I just bought a tube of braunschweiger (liver sausage). Now what?

How do you eat your braunschweiger (liver sausage)? All I know of is spread on crackers and made into a liver sausage-onion sandwich with mayo. There must be more.

Oops, I meant to put this in Cafe Society, because where else would one eat liver sausage? Could a mod move it? Thanks.

Done!

samclem Moderator, General Questions

I don’t think there IS much more you can do with it than make a sandwich. I like mine on an onion roll with hot mustard. I don’t think it’s a very healthy thing to eat, but dang, when I do buy it, I enjoy it all the more.

To toss it to the dog. Then when he doesn’t eat it, through it out.

Then order a pizza. With extra cheese.

Cooks.com can’t seem to get much beyond spreads, dips, and balls.

Sounds like a pretty fun evening.

It doesn’t need to go on anything other than crackers and bread. It’s damned tasty just that way.

My family has a tradition of slicing it and making it into a sandwich with cheese and mustard.

Your choice of cheese, bread and mustard - haven’t found a bad combination yet.

It is loaded with fat, but that in and of itself is not necessarily a bad thing. Along with the fat, you get a buttload of Vitamin A and B12, as well as good amounts of other B-complex vitamins and iron. So, I’d imagine, as with other things, all things in moderation.

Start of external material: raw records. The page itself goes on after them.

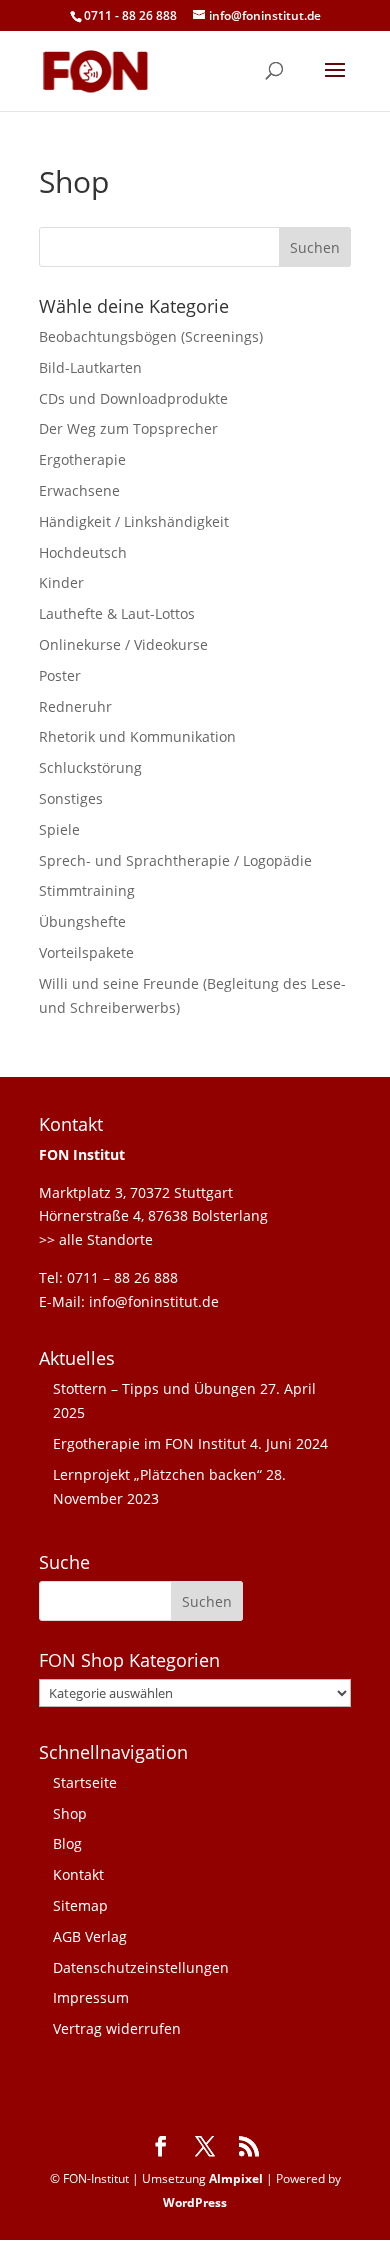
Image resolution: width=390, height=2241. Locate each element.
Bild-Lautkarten (90, 367)
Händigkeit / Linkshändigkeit (134, 521)
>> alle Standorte (96, 1239)
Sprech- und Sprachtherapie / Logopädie (175, 860)
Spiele (59, 829)
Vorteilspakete (86, 952)
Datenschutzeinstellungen (141, 1967)
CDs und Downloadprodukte (133, 398)
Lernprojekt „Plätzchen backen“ (157, 1474)
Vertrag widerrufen (117, 2028)
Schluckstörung (90, 767)
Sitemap (80, 1905)
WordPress (195, 2202)
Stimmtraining (87, 890)
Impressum (91, 1997)
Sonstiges (71, 798)
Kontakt (78, 1874)
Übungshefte (82, 921)
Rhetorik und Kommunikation (137, 736)
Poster (60, 675)
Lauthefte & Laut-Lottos (117, 613)
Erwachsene (79, 490)
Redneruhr (75, 706)
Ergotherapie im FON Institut (149, 1443)
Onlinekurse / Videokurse (123, 644)
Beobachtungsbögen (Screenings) (151, 336)
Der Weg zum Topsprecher (128, 428)
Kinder (61, 582)
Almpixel (236, 2178)
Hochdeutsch (83, 552)
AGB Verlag (90, 1936)
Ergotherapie (82, 459)
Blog (67, 1843)
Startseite (85, 1782)
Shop (70, 1813)
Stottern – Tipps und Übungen (154, 1388)
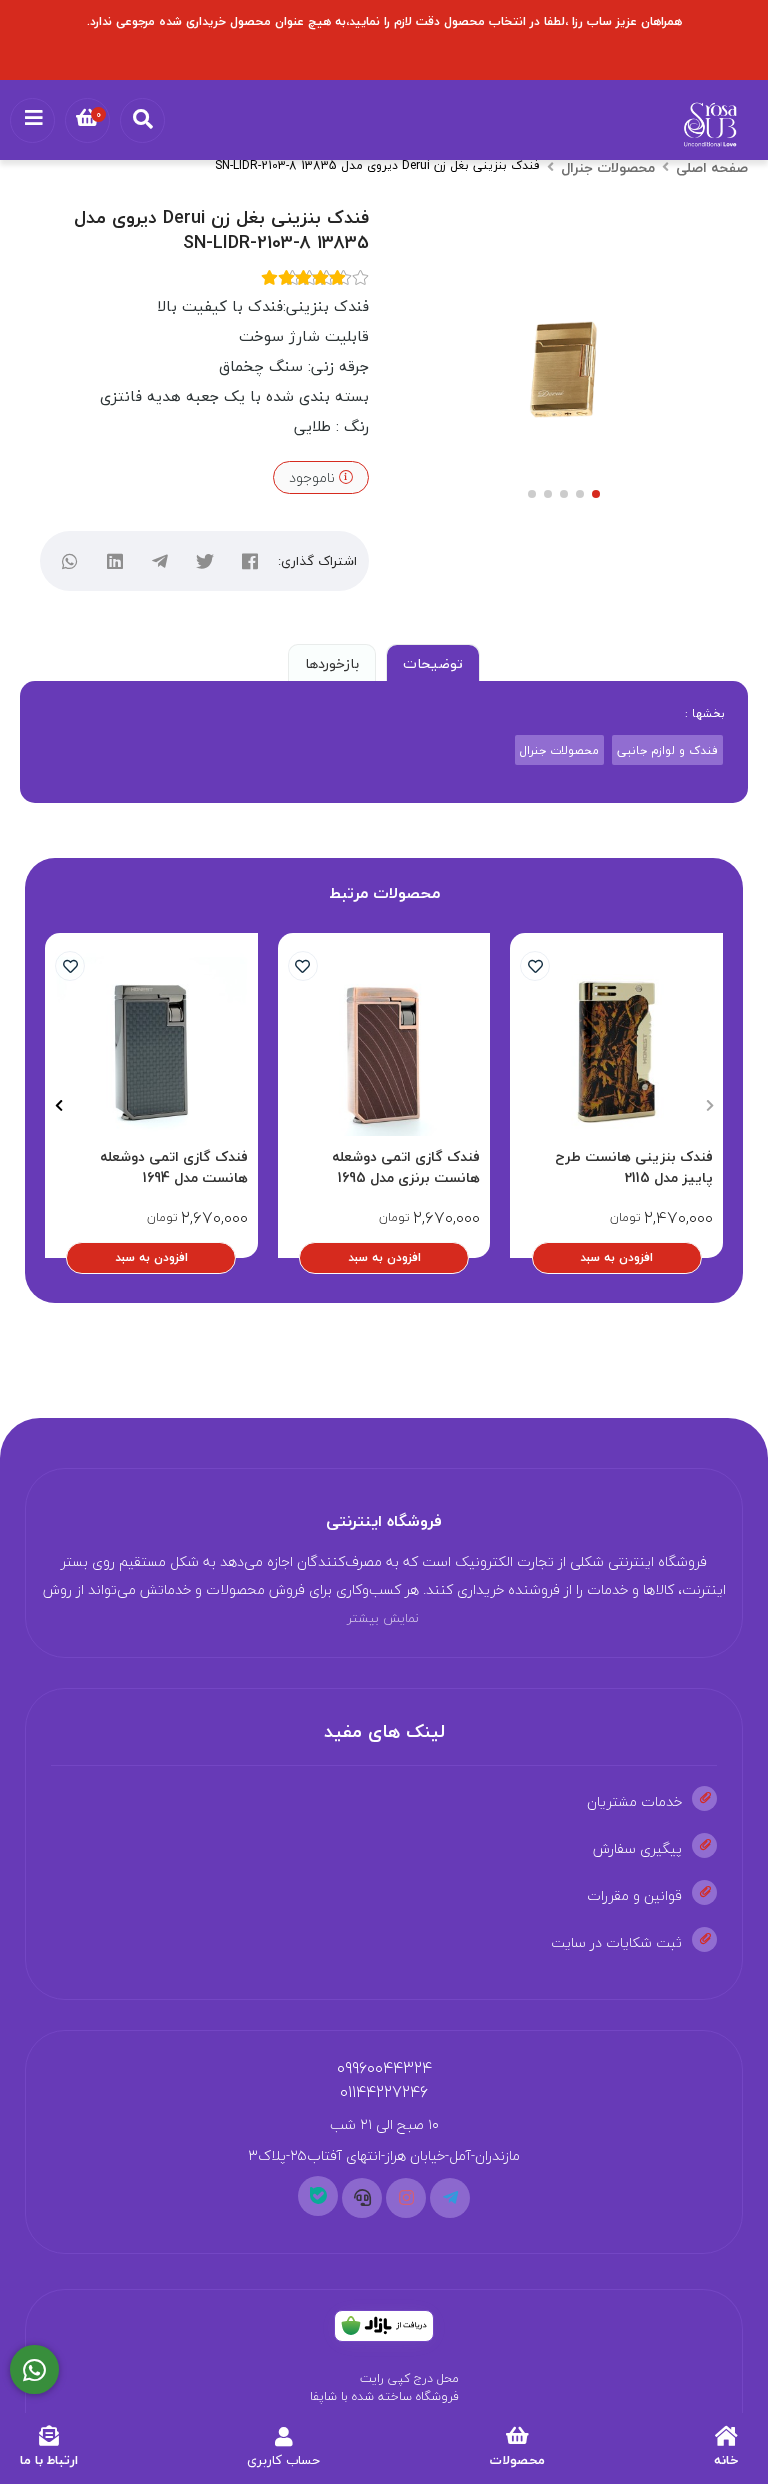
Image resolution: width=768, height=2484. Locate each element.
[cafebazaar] (384, 2326)
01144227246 (384, 2092)
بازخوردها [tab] (332, 663)
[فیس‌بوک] (250, 561)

Other than crackers and sandwiches, I can’t imagine much to do with braunschweiger. I’m not sure I’d want to do anything else with it, it’s so good in these two roles.

A fairly random pairing, but I went through a phase of eating toast topped with liver sausage with melted gjetost on top. And maybe some worcestershire sauce, a corrupted version of Welsh rabbit.

Savory as all get out.

Twenty varieties all in one photo: http://www.usinger.com/ala_liver.php. My grocery store used to carry a lower-fat version, but it doesn’t anymore. I’ll have to check the German store down the street. I hear there is a version made with veal liver instead of pork.

This is what I’ve come up with: On white, rye or pumpernickel with hot mustard or butter, with or without pickles or sliced hard-boiled eggs. I think I have enough in this tube to try every option.

I am the world’s biggest fan of liverwurst AND of gjetost, but your post made me throw up a little.

I loves my liverwurst on crusty bread with some homemade mayonnaise. Usually openfaced, but not always.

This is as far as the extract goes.